EXERCISE DATA section start

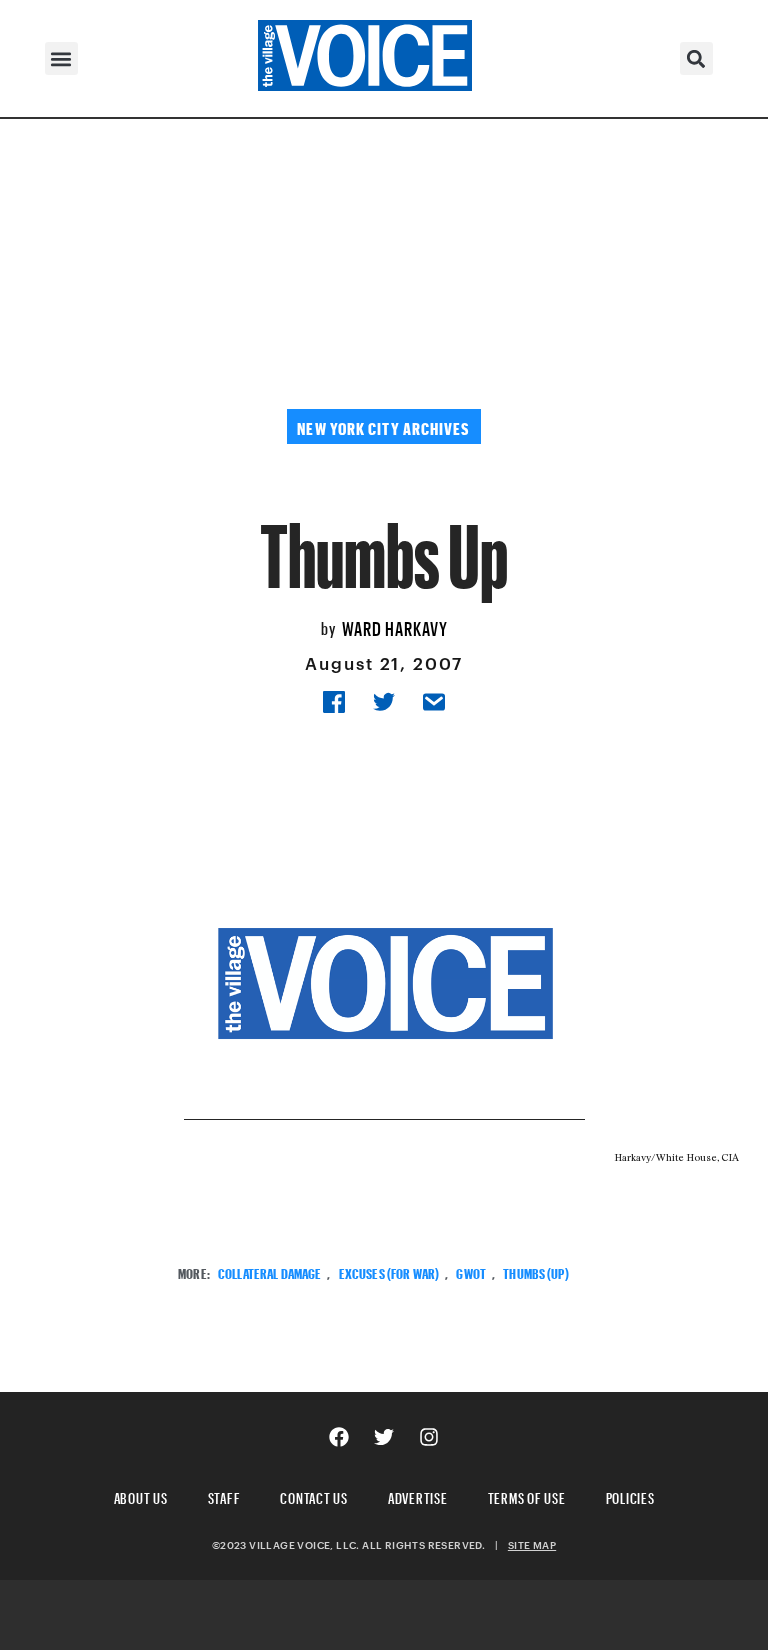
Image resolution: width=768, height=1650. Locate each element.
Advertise (418, 1495)
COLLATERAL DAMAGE (269, 1271)
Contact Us (314, 1495)
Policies (630, 1495)
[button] (61, 58)
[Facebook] (339, 1437)
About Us (141, 1495)
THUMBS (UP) (536, 1271)
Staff (224, 1495)
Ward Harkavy (395, 626)
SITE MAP (532, 1545)
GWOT (471, 1271)
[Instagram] (429, 1437)
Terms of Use (527, 1495)
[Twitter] (384, 1437)
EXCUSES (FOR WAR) (389, 1271)
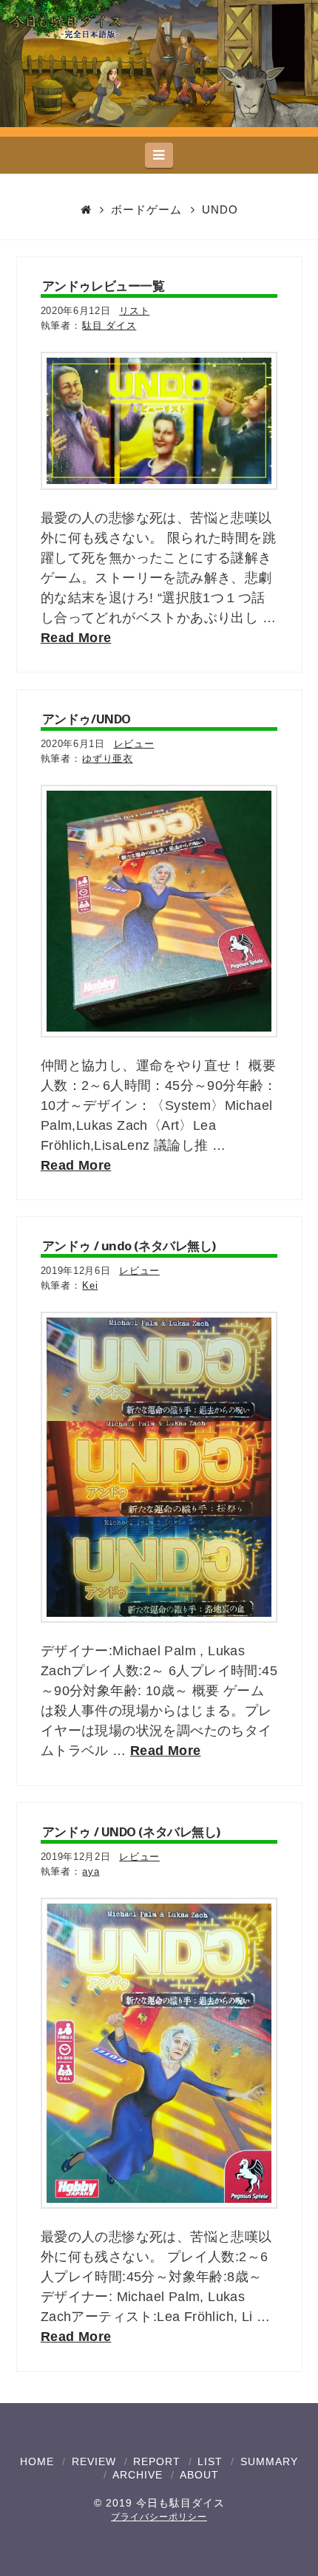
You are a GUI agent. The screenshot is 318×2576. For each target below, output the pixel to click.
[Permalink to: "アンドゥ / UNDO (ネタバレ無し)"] (159, 2054)
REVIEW (94, 2461)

EXERCISE DATA section end

Where does the word "each" appear in the records above? Return every line that holds it.

RESPONSE FOR THIS EXERCISE:
Image resolution: width=768, height=1650. Locate each element.
You are a GUI agent. The screenshot is 318×2576. For each target below, output the pixel to click.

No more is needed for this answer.